'''
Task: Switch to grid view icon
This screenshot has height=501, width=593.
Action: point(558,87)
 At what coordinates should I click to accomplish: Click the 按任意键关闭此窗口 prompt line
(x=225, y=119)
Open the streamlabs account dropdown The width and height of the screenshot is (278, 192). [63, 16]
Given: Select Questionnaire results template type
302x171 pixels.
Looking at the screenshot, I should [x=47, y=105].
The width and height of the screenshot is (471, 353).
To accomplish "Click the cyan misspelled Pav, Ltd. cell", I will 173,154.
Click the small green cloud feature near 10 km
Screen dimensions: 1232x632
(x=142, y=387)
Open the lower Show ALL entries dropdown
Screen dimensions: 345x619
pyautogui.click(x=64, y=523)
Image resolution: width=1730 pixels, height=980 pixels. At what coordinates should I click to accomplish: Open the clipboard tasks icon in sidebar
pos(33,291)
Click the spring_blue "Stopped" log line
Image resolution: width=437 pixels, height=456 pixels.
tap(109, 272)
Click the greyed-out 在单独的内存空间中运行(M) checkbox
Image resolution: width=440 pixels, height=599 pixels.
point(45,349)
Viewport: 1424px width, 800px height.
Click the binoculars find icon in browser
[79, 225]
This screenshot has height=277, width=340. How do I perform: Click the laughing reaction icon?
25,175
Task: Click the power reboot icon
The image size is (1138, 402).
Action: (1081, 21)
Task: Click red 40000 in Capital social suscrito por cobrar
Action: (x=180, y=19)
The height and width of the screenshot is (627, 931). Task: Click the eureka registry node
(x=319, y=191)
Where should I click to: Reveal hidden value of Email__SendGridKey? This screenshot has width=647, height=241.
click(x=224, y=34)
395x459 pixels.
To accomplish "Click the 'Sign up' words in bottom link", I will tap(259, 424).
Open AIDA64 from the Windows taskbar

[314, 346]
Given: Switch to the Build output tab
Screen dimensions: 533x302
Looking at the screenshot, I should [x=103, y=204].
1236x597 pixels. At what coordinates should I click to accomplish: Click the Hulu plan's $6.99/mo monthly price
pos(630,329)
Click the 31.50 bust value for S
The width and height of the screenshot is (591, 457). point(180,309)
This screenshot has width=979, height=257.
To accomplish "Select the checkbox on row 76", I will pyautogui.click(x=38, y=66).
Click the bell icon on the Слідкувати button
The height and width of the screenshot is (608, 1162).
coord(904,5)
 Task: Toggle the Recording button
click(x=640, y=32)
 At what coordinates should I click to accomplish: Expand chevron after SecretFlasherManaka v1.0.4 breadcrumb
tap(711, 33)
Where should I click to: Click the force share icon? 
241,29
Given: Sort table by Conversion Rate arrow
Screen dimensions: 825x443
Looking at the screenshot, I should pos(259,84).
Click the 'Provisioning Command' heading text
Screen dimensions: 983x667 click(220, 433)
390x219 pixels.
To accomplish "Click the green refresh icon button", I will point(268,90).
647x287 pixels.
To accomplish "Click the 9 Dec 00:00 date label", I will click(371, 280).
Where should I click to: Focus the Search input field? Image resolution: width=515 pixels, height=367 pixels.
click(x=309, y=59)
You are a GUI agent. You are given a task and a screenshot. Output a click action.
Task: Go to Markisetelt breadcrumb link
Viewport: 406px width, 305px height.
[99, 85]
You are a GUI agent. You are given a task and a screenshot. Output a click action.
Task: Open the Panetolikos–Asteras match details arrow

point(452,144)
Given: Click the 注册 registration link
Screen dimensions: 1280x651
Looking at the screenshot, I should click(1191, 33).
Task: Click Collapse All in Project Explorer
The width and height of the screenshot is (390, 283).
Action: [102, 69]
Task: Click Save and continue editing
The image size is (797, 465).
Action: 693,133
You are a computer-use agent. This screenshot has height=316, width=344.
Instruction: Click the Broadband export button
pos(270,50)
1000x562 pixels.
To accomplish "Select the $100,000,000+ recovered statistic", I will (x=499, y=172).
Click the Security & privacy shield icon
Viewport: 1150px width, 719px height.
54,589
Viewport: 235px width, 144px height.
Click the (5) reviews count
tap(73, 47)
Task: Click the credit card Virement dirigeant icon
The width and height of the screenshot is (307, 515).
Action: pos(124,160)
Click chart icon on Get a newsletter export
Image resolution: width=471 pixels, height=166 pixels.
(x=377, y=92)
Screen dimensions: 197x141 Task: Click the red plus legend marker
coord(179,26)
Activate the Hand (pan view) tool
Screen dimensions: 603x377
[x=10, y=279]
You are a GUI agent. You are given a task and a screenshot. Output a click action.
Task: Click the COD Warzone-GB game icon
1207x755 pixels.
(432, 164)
'''
EXERCISE DETAILS
The answer must be an exact reproduction of all the records.

REPLY TO THE EXERCISE
Task: Switch to grid view icon
This screenshot has height=501, width=593.
Action: point(558,87)
 At what coordinates should I click to accomplish: Click the 按任意键关闭此窗口 prompt line
(x=225, y=119)
Open the streamlabs account dropdown The width and height of the screenshot is (278, 192). [63, 16]
Given: Select Questionnaire results template type
302x171 pixels.
Looking at the screenshot, I should [x=47, y=105].
The width and height of the screenshot is (471, 353).
To accomplish "Click the cyan misspelled Pav, Ltd. cell", I will 173,154.
Click the small green cloud feature near 10 km
Screen dimensions: 1232x632
(x=142, y=387)
Open the lower Show ALL entries dropdown
Screen dimensions: 345x619
pyautogui.click(x=64, y=523)
Image resolution: width=1730 pixels, height=980 pixels. At what coordinates should I click to accomplish: Open the clipboard tasks icon in sidebar
pos(33,291)
Click the spring_blue "Stopped" log line
Image resolution: width=437 pixels, height=456 pixels.
tap(109, 272)
Click the greyed-out 在单独的内存空间中运行(M) checkbox
Image resolution: width=440 pixels, height=599 pixels.
point(45,349)
Viewport: 1424px width, 800px height.
Click the binoculars find icon in browser
[79, 225]
This screenshot has height=277, width=340. How do I perform: Click the laughing reaction icon?
25,175
Task: Click the power reboot icon
The image size is (1138, 402).
Action: (1081, 21)
Task: Click red 40000 in Capital social suscrito por cobrar
Action: (x=180, y=19)
The height and width of the screenshot is (627, 931). Task: Click the eureka registry node
(x=319, y=191)
Where should I click to: Reveal hidden value of Email__SendGridKey? This screenshot has width=647, height=241.
click(x=224, y=34)
395x459 pixels.
To accomplish "Click the 'Sign up' words in bottom link", I will tap(259, 424).
Open AIDA64 from the Windows taskbar

[314, 346]
Given: Switch to the Build output tab
Screen dimensions: 533x302
Looking at the screenshot, I should [x=103, y=204].
1236x597 pixels. At what coordinates should I click to accomplish: Click the Hulu plan's $6.99/mo monthly price
pos(630,329)
Click the 31.50 bust value for S
The width and height of the screenshot is (591, 457). point(180,309)
This screenshot has width=979, height=257.
To accomplish "Select the checkbox on row 76", I will pyautogui.click(x=38, y=66).
Click the bell icon on the Слідкувати button
The height and width of the screenshot is (608, 1162).
coord(904,5)
 Task: Toggle the Recording button
click(x=640, y=32)
 At what coordinates should I click to accomplish: Expand chevron after SecretFlasherManaka v1.0.4 breadcrumb
tap(711, 33)
Where should I click to: Click the force share icon? 
241,29
Given: Sort table by Conversion Rate arrow
Screen dimensions: 825x443
Looking at the screenshot, I should pos(259,84).
Click the 'Provisioning Command' heading text
Screen dimensions: 983x667 click(220, 433)
390x219 pixels.
To accomplish "Click the green refresh icon button", I will point(268,90).
647x287 pixels.
To accomplish "Click the 9 Dec 00:00 date label", I will click(371, 280).
Where should I click to: Focus the Search input field? Image resolution: width=515 pixels, height=367 pixels.
click(x=309, y=59)
You are a GUI agent. You are given a task and a screenshot. Output a click action.
Task: Go to Markisetelt breadcrumb link
Viewport: 406px width, 305px height.
[99, 85]
You are a GUI agent. You are given a task and a screenshot. Output a click action.
Task: Open the Panetolikos–Asteras match details arrow

point(452,144)
Given: Click the 注册 registration link
Screen dimensions: 1280x651
Looking at the screenshot, I should click(1191, 33).
Task: Click Collapse All in Project Explorer
The width and height of the screenshot is (390, 283).
Action: [102, 69]
Task: Click Save and continue editing
The image size is (797, 465).
Action: 693,133
You are a computer-use agent. This screenshot has height=316, width=344.
Instruction: Click the Broadband export button
pos(270,50)
1000x562 pixels.
To accomplish "Select the $100,000,000+ recovered statistic", I will (x=499, y=172).
Click the Security & privacy shield icon
Viewport: 1150px width, 719px height.
54,589
Viewport: 235px width, 144px height.
Click the (5) reviews count
tap(73, 47)
Task: Click the credit card Virement dirigeant icon
The width and height of the screenshot is (307, 515).
Action: pos(124,160)
Click chart icon on Get a newsletter export
Image resolution: width=471 pixels, height=166 pixels.
(x=377, y=92)
Screen dimensions: 197x141 Task: Click the red plus legend marker
coord(179,26)
Activate the Hand (pan view) tool
Screen dimensions: 603x377
[x=10, y=279]
You are a GUI agent. You are given a task and a screenshot. Output a click action.
Task: Click the COD Warzone-GB game icon
1207x755 pixels.
(432, 164)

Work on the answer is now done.